The news come just over a week after legislation will see the maximum financial penalties under the Australian Consumer Law go from $1.1 million to $10 million for companies, three times the value of the benefit received or where this can’t be calculated, 10 per cent of annual turnover in the past 12 months.

Days after the new penalties were announced, the Federal Court ordered food giant Heinz pay penalties totalling $2.25 million for making a misleading health claim that its Little Kids Shredz products were healthy.

The new penalties will see individuals charged under the law increase from $220,000 to $500,000 per breach.

The ACCC welcomed legislation, passed last Thursday, to increase maximum financial penalties under the ACL.

“Companies will now face more serious financial consequences for breaching consumer law that align with competition law breaches,” ACCC Chair Rod Sims said.

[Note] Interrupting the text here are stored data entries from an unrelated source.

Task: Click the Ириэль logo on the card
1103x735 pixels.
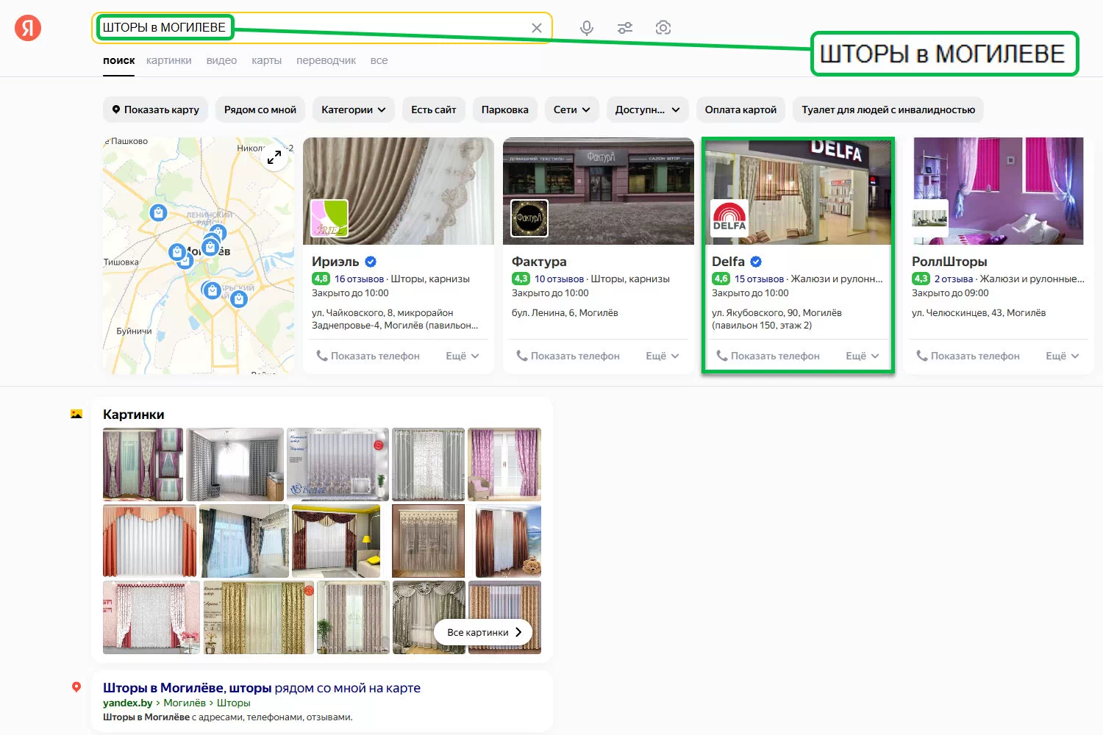Action: pos(329,218)
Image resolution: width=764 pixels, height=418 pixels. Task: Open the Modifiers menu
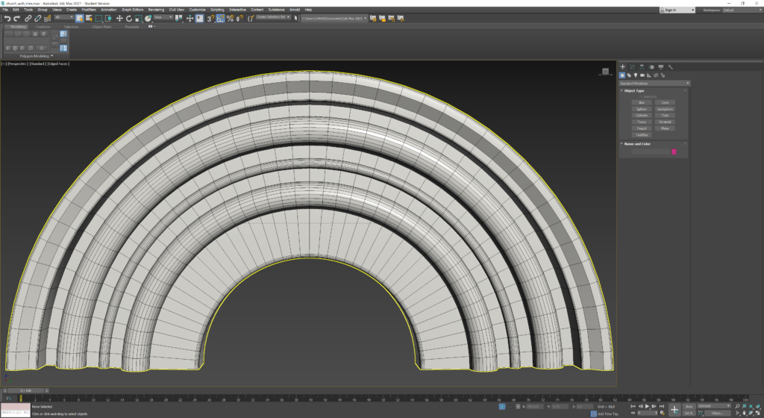tap(89, 10)
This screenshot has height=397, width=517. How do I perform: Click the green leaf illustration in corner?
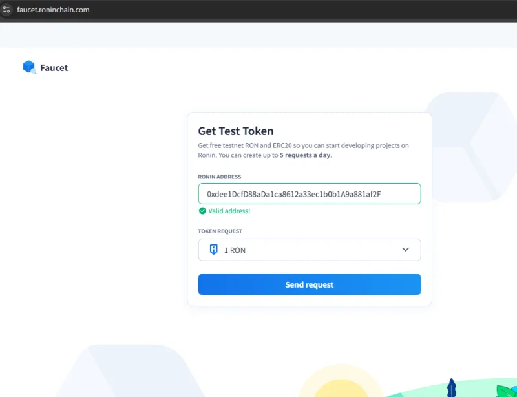tap(506, 391)
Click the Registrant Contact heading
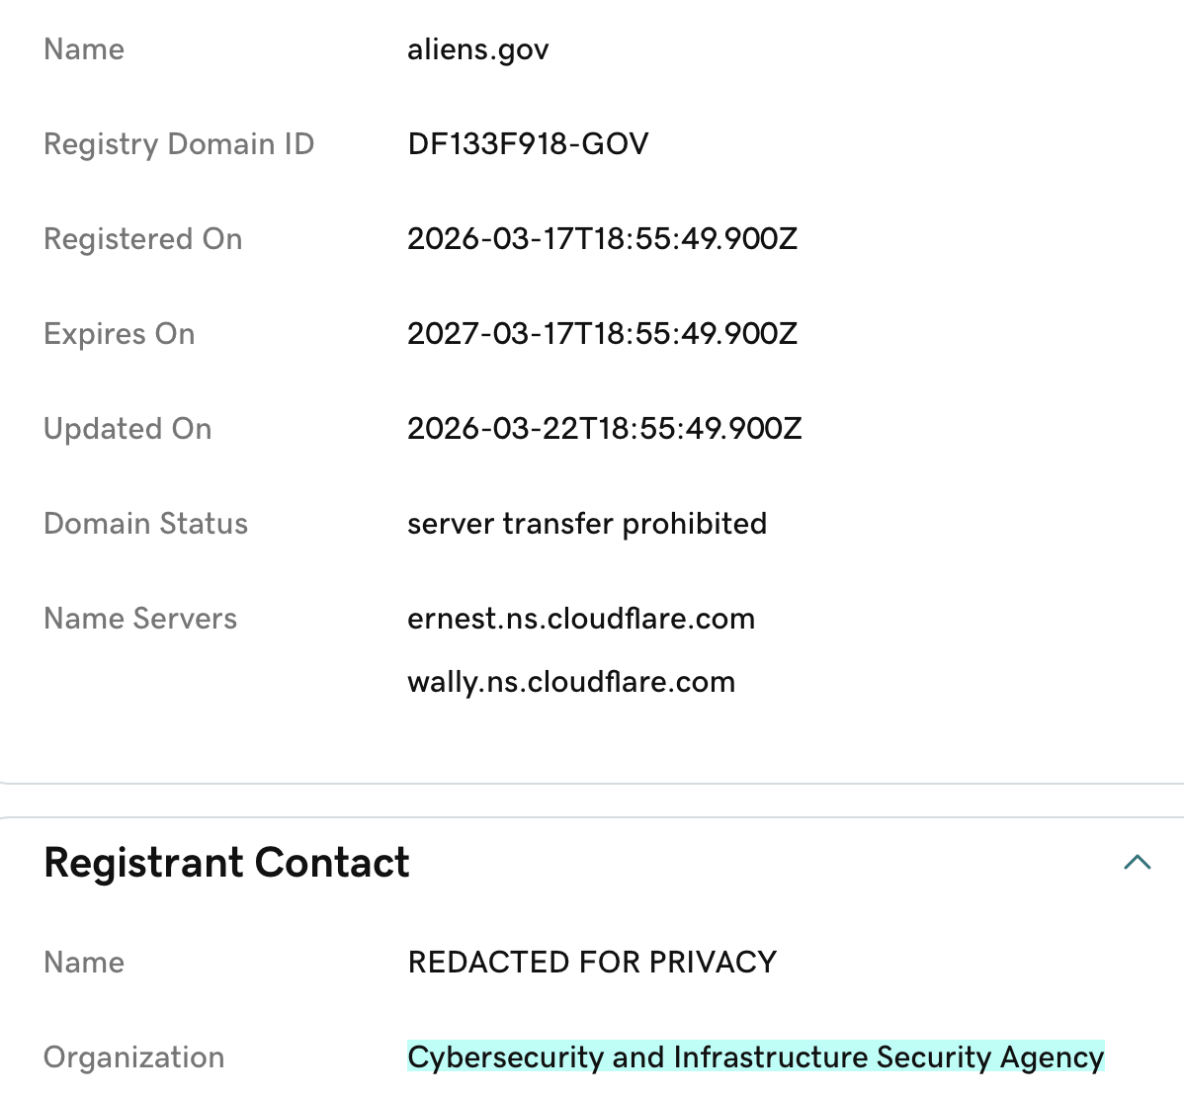This screenshot has height=1097, width=1184. pos(226,862)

“We have strongly advocated for higher maximum penalties to enable courts to impose more substantial penalties. Penalties need to hit the bottom line so they are not simply seen as the cost of doing business. Perhaps more important, penalties need to be high enough to be noticed by boards and senior managers so that compliance with the law is a higher priority. ”

“Increased penalties will help to deter large companies from breaching consumer laws. This is a profound change that I believe will improve corporate behaviour significantly, and so improve the Australian economy and how it works for consumers,” Mr Sims said.

The highest penalty the Federal Court has ordered for breaches of competition law is $46 million in an ACCC action against Yazaki.